[RECORDS FOR THIS EXERCISE]
-- Opening Marker --

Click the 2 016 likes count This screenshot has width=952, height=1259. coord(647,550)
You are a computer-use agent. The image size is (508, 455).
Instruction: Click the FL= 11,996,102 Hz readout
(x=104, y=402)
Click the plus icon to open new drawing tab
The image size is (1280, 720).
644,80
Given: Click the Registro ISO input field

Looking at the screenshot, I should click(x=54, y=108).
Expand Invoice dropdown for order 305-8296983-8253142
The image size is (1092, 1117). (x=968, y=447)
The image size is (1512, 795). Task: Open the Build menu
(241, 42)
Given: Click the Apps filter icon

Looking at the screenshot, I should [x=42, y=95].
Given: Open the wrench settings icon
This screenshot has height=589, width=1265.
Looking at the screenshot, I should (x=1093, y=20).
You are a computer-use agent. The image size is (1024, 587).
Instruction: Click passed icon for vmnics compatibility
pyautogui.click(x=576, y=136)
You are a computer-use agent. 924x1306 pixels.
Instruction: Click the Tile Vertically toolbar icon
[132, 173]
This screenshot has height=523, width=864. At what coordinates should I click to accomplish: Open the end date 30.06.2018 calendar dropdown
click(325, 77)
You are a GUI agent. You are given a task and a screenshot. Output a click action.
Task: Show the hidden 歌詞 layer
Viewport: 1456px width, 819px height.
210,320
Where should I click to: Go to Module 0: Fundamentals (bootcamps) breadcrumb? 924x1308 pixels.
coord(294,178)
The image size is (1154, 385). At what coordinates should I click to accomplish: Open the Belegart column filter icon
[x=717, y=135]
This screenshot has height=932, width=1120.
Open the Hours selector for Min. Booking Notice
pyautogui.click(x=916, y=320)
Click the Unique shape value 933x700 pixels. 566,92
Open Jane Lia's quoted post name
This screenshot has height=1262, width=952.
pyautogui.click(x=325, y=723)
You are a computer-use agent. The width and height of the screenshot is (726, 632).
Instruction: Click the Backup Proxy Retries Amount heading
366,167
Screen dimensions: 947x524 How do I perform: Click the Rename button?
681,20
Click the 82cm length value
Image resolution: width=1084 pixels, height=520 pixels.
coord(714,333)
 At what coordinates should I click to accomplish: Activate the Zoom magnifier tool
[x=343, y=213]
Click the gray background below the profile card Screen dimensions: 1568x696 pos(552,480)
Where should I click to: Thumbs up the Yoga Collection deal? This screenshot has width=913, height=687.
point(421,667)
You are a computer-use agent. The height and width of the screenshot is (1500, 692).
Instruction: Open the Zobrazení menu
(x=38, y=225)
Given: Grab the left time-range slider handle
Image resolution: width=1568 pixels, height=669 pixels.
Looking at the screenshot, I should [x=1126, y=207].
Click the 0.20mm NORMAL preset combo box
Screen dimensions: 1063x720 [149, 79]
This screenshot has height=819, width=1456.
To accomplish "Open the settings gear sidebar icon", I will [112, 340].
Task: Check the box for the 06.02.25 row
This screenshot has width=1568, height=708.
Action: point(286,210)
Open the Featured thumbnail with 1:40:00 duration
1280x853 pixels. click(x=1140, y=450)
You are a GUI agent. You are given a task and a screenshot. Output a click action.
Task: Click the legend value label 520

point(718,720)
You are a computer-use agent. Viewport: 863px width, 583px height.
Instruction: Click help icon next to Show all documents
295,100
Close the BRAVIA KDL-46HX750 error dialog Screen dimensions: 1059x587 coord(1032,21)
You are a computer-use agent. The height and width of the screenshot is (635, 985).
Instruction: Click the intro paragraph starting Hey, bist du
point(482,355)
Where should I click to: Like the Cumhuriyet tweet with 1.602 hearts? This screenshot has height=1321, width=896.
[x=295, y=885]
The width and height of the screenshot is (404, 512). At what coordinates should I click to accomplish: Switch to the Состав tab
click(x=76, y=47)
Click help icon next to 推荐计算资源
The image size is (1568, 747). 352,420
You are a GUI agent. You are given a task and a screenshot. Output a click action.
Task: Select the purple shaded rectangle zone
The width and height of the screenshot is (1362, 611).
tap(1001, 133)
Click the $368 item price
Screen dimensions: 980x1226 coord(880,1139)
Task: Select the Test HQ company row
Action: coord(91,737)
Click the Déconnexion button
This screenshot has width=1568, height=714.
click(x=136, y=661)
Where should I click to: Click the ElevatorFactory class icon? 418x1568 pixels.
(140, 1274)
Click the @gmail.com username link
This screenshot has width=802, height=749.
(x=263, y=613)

-- Closing Marker --

[HOW TO COMPLETE THIS TASK] All lines of the entries containing the string "settings" must be shown in full.

[TASK SOLUTION]
Given: Open the wrench settings icon
To accomplish "Open the settings gear sidebar icon", I will [112, 340].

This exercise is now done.